Assignment
Check every line of the records below for the string "nhất" and copy the ones that have it.

[Opening Provided records section]

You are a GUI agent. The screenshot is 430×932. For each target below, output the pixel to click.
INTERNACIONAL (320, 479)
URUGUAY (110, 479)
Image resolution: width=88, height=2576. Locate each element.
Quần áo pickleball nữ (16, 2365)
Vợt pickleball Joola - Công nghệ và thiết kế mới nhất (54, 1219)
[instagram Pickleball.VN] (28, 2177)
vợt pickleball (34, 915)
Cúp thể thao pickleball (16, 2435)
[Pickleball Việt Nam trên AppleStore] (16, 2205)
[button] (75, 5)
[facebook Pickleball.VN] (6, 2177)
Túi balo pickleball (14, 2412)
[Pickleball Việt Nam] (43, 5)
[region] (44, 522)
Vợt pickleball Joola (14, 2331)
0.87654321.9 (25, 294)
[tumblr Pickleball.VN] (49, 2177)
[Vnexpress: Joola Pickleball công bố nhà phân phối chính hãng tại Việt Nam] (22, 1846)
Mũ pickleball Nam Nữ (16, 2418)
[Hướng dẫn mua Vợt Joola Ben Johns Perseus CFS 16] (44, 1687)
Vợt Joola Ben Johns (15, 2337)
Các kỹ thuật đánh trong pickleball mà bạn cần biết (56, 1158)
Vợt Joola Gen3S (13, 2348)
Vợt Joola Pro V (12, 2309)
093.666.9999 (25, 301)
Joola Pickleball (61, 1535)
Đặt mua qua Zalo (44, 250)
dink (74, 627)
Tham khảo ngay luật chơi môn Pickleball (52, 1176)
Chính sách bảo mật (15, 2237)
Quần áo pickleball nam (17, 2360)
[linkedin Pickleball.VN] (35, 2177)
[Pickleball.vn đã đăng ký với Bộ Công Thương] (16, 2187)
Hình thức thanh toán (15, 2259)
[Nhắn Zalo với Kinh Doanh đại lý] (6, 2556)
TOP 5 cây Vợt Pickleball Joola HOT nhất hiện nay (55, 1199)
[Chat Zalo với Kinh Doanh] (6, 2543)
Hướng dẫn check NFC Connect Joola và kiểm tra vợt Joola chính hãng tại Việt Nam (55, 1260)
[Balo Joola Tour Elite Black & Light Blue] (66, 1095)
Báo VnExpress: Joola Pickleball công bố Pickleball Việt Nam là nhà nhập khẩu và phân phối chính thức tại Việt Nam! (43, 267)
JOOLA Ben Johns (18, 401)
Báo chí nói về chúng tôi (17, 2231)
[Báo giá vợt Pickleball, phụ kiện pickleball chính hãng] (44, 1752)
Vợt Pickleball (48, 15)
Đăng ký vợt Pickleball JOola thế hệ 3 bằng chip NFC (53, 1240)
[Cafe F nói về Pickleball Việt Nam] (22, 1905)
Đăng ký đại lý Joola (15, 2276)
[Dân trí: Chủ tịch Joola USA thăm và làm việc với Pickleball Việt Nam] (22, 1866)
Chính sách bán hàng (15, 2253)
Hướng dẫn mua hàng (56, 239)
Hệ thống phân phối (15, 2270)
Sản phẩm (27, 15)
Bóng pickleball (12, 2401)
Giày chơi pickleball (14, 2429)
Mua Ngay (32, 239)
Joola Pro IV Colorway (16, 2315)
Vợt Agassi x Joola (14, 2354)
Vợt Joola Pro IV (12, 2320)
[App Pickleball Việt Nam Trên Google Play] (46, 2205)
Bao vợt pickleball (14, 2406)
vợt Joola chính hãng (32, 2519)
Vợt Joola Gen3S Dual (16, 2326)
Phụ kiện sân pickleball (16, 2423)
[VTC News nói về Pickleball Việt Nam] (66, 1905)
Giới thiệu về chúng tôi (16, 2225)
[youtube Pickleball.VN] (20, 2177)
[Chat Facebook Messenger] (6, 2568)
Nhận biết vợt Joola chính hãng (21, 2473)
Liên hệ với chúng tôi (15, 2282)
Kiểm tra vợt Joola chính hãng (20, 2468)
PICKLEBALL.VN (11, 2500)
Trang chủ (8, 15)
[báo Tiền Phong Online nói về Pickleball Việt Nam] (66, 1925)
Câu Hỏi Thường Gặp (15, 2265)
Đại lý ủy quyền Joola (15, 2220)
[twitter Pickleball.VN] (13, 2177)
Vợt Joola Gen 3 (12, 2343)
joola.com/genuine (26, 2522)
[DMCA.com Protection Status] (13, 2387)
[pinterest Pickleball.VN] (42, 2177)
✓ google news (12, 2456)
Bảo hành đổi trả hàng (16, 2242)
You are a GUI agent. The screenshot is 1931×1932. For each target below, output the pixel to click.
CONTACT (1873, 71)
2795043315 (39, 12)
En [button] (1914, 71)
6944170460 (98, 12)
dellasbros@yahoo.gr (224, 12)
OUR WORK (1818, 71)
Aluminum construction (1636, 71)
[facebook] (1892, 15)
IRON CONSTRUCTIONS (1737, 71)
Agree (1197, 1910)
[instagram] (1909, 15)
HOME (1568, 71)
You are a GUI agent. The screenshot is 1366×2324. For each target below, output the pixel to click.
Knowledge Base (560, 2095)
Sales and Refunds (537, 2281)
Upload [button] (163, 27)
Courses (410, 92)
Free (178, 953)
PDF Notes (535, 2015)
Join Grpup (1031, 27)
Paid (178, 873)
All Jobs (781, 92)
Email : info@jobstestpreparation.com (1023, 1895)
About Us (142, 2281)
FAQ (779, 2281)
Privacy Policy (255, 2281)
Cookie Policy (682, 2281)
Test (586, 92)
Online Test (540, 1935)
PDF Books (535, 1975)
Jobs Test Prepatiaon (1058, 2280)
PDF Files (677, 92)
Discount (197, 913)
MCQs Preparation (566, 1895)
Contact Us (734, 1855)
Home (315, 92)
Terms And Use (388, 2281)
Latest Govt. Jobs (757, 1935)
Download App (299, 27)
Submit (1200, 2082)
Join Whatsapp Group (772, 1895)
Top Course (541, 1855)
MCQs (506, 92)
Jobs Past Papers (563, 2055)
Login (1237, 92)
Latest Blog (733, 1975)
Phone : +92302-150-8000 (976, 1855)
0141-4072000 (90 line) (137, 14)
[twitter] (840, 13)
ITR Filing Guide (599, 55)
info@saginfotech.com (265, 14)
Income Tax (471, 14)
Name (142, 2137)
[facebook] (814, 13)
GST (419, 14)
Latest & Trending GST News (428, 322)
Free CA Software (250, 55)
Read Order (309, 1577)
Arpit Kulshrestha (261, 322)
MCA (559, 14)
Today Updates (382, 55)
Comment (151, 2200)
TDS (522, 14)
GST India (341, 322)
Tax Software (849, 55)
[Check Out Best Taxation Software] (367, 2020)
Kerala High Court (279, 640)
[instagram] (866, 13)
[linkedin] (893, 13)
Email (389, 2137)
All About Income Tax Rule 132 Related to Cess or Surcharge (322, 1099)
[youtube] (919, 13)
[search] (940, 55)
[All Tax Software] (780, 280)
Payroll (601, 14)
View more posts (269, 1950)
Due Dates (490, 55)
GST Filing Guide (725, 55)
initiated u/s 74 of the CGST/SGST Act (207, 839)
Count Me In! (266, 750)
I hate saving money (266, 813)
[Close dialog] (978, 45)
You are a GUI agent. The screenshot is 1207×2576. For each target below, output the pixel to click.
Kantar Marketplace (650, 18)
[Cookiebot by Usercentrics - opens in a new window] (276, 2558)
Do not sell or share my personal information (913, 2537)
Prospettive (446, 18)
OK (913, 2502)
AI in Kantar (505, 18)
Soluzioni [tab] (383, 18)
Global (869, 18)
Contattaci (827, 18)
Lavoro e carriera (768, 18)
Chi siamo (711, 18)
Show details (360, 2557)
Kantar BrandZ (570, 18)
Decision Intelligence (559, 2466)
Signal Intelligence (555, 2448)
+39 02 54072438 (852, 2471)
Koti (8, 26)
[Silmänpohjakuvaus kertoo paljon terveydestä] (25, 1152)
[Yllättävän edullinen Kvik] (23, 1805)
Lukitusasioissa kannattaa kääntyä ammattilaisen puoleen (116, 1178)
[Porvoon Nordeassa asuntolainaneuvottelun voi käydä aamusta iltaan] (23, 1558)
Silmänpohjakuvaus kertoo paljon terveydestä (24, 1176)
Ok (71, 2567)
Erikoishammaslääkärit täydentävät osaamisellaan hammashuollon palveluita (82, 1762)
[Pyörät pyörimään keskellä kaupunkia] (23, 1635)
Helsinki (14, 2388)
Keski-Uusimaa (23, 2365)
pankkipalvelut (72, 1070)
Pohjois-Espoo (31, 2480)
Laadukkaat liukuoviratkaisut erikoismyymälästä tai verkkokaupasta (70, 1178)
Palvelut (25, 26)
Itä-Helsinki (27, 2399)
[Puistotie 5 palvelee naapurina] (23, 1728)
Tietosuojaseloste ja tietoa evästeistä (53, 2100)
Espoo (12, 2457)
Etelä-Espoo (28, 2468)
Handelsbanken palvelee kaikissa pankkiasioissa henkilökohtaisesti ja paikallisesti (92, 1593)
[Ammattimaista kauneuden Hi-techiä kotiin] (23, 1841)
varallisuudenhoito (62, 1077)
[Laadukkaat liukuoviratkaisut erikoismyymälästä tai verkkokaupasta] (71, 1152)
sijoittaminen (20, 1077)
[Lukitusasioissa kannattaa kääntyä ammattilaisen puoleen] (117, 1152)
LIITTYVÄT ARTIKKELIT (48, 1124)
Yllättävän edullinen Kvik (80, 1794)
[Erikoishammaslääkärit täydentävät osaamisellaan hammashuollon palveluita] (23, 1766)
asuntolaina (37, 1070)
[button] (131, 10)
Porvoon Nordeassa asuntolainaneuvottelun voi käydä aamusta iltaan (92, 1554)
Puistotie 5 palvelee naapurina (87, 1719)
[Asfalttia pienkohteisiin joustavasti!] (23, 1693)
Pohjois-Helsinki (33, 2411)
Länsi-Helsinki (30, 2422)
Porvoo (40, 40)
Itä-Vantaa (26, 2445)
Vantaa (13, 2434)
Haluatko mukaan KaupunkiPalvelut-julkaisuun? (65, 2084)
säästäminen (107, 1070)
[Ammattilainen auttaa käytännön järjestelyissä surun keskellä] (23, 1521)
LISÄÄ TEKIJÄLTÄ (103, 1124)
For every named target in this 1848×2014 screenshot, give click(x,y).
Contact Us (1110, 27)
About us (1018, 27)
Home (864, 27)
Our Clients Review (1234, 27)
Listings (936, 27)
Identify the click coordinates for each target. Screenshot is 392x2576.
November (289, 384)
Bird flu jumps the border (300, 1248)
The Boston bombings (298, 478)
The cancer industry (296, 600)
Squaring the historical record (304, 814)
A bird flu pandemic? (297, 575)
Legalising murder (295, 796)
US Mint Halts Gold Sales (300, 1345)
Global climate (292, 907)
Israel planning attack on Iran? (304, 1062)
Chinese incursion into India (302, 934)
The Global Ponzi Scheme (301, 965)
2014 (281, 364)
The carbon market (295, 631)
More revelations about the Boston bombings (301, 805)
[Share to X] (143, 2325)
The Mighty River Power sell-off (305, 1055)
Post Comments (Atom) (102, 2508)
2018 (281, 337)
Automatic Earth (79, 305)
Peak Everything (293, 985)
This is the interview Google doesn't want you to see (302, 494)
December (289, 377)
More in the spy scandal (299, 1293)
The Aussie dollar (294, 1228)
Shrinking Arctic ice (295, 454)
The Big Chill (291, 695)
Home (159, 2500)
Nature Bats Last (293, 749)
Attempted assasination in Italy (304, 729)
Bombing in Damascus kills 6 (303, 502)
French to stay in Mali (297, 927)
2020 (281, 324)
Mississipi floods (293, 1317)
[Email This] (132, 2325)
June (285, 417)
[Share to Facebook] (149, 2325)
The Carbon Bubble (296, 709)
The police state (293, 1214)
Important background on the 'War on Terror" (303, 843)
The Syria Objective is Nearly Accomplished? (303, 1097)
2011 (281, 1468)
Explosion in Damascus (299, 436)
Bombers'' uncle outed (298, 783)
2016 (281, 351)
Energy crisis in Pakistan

[Closing Provided records section]

Completed task
Vợt pickleball Joola - Công nghệ và thiết kế mới nhất (54, 1219)
TOP 5 cây Vợt Pickleball Joola HOT nhất hiện nay (55, 1199)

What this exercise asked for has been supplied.